**About this task**:
Transcribe exactly, and only, the lines running from the one with "Tap 含时长12分钟,含里程2.8公里 description" to the end of the entries below, both included, without any pictures.
(Input data Opens)
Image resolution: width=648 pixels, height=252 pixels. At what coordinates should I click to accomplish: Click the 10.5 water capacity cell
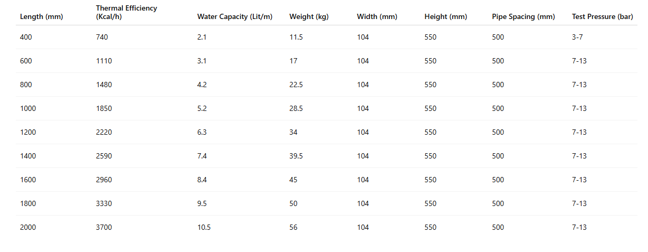tap(204, 228)
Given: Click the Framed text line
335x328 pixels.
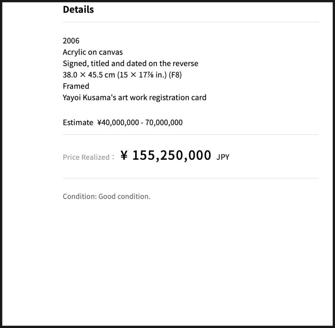Looking at the screenshot, I should [76, 86].
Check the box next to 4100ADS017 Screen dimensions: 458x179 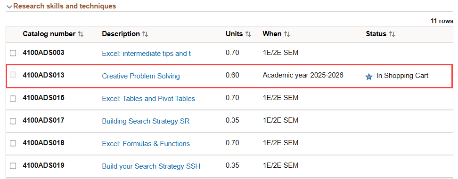(13, 121)
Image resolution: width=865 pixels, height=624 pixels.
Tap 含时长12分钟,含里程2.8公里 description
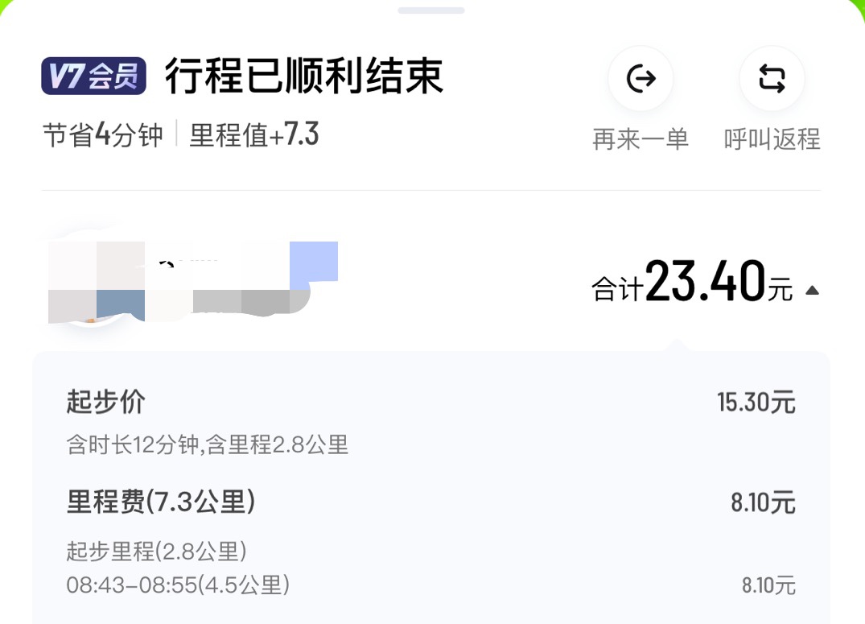(208, 444)
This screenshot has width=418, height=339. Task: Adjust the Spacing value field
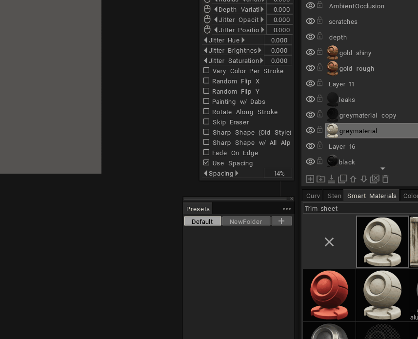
(Input data Closes)
**Response to this task**:
Tap 含时长12分钟,含里程2.8公里 description
(208, 444)
This screenshot has width=418, height=339. Task: Adjust the Spacing value field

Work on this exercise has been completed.